Он всегда отрицал пользу разговоров о народе страны, в которой нет людей, – нет «ядра», истинно «культурной группы», тесно сплочённой на почве общего принципа, обладающей солидными знаниями, имеющей в жизни определённый вес и место, одушевлённой сознанием своей силы, пониманием своей задачи и ясным представлением о пути, вернейшем к её разрешению. А эти «тропари и кондаки, распеваемые по адресу народа либералами по профессии» и по неумению или, вернее, по неимению сил быть чем-либо иным, более определённым и ярким, эти бедные люди, для которых их «застарелый» либерализм, наверное, так же неудобен и тяжёл, как хронический ревматизм, – всё это казалось ему ненужным, не имеющим цены, даже смешным немного…

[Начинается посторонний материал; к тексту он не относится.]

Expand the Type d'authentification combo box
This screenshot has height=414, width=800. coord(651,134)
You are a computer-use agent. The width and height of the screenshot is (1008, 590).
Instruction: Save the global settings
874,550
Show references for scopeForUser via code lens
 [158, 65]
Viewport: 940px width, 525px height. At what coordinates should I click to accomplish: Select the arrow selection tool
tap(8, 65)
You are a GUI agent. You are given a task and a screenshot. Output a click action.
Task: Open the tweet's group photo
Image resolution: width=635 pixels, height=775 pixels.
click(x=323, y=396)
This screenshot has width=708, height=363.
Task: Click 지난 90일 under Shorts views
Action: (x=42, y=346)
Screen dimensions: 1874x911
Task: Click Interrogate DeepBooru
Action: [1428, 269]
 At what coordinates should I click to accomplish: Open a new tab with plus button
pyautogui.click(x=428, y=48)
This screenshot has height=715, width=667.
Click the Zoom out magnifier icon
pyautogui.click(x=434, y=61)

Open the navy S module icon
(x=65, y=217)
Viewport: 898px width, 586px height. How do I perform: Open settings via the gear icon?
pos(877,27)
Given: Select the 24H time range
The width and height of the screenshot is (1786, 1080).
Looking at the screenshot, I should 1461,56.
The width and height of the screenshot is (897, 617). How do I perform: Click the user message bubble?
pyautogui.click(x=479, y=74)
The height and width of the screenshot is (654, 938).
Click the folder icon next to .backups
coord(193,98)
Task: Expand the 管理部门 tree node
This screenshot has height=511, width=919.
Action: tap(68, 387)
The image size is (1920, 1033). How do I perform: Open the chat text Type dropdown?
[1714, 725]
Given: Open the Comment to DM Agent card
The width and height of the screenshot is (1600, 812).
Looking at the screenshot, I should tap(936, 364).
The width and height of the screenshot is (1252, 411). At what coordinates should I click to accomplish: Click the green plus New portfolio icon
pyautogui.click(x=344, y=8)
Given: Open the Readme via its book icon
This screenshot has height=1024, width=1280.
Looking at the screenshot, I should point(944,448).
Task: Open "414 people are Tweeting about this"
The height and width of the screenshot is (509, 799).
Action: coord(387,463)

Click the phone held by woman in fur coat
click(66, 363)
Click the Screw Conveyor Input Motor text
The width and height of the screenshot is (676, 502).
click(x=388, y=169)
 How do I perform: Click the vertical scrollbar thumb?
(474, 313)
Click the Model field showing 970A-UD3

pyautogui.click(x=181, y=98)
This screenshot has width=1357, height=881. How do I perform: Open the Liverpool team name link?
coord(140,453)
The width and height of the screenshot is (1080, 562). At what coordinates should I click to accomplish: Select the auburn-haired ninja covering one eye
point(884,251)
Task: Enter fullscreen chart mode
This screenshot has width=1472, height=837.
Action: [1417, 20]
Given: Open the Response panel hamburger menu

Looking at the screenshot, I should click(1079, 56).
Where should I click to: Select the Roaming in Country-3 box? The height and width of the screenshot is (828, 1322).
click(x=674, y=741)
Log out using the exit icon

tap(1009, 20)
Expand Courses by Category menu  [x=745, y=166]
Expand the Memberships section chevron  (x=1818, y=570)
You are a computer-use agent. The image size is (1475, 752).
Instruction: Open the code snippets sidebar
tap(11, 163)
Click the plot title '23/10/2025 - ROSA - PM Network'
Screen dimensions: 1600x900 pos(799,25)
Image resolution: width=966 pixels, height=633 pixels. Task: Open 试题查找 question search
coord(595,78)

«Неужели? – думал он, потирая себе лоб. – Ну! Не может быть! Она умнее, выше всего этого… Она – натура тонкая, изящная, с сильным наклоном к эстетике, чуткая ко всему красивому. А они – даже говорить мало-мальски сносно и то не умеют. Она не поддаётся этому „гражданскому“ тону…»
Он иронически подчеркнул «гражданский тон» и направился к двери.
«Вот я тепло и славно поговорю с ней, и всё это пройдёт у неё», – уверенно подумал он, взявшись за ручку двери, и зачем-то окинул взглядом кабинет.
А в нём было уже совсем темно. Ветер колыхал драпри у окон, и они чуть слышно шелестели, как бы шепча о чём-то. Луна всходила, и уже один её луч лёг на стол и блестел на металле рамки с портретом жены Михаила Ивановича. Темно и скучно, жутко было в этой большой комнате. Михаил Иванович вздохнул, толкнул дверь и ощутил, как у него дрогнуло сердце, когда петли двери тихонько и так жалобно взвизгнули.
II
Жена, улыбаясь неопределённой улыбкой, встретила его на пороге комнаты. Он быстро окинул её взглядом с головы до ног. Она была сегодня очень интересна с своим овальным, мечтательным лицом, крупные черты которого так хорошо оттенялись рамкой вьющихся, тёмных волос. Глаза её – большие, серые, миндалевидные глаза – были немножко прищурены от улыбки сочных, крупных губ. И пеньюар, пышный, белый, так красиво лежал на её стройной, высокой фигуре, с округлёнными плечами и полной, роскошно развитой грудью.